BEASTIE BOYS “AWESOME: I F**KIN’ SHOT THAT”
Issue #27
directed by Nathaniel Hornblower
By Christina Saraceno
Published: March 1st, 2006 | 12:00am
On October 9, 2004, 50 Beastie Boys fans at the band’s sold-out Madison Square Garden show were handed video cameras to record the performance. They were given one directive: shoot from when the house lights go down to when they go up. And one rallying cry: “One day you’re going to look back at this and think, ‘Awesome! I fuckin’ shot that!’”
Though edited by longtime Beasties collaborator, Nathaniel Hornblower (which we hear could be a moniker for Adam Yauch), those 50 fans are responsible for all the footage in the band’s first theatrical release. It’s a dizzying hour and a half of shifting points of view that capture everything wonderful and odious about the concert experience: the energy and the back of the head of the guy in front of you, the music and the disregard of personal space, the excitement and the trips to the urinal and concessions.
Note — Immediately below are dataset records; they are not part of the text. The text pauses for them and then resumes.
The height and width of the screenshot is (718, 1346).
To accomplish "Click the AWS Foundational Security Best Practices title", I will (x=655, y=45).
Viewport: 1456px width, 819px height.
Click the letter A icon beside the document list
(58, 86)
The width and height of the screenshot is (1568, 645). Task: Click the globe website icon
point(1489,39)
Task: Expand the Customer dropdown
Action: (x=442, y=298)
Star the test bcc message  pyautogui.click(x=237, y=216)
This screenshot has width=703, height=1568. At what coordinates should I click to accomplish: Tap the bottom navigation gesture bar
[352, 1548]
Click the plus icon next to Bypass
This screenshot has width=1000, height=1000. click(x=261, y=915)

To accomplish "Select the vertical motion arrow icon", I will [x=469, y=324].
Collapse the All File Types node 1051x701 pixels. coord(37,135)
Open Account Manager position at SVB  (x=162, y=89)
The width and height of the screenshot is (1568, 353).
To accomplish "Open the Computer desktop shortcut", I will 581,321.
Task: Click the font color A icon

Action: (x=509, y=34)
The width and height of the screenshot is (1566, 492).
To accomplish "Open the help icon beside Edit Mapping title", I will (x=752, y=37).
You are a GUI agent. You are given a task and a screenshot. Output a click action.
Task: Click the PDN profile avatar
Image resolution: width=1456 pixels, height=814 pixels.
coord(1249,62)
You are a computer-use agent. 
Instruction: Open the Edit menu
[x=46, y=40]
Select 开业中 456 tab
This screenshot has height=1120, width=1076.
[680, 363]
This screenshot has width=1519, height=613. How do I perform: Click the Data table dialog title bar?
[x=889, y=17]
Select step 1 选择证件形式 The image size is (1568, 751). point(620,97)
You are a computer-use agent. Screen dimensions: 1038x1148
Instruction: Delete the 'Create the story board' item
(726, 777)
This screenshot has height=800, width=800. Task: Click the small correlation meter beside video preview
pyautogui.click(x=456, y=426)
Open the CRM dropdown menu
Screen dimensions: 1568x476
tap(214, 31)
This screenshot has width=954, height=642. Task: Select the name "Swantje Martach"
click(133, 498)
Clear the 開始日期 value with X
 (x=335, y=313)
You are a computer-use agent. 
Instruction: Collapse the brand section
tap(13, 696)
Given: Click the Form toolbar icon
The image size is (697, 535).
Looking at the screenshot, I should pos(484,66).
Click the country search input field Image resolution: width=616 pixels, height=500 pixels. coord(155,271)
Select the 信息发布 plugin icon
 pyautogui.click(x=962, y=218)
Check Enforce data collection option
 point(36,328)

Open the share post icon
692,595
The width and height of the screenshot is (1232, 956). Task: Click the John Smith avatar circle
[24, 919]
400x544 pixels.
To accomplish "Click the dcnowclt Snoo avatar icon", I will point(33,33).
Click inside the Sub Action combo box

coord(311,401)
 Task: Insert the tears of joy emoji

What’s novel here is not so much the fans’ perspectives, but the fact that the Beastie Boys, in their 20th year, are not simply celebrating themselves with a slick “Live From MSG” release. Instead, they’re wholeheartedly celebrating the fans who shot the footage, the 30,000-plus who filled the seats and the millions who listen. Even the most casual Beastie Boys fans will enjoy a performance that showcases the band as fine musicians with two decades worth of hit songs. What’s more, behind-the-scenes footage, full of charm and humor, reveals dedicated and professional performers. But maybe most impressive is the film’s reminder that these arbiters of cool were once three skinny, middle-class Jewish kids from New York who overcame novelty status to become some of hip-hop’s most venerable artists. And at 40, they still look good in matching jumpsuits. Now if that’s not awesome, what is?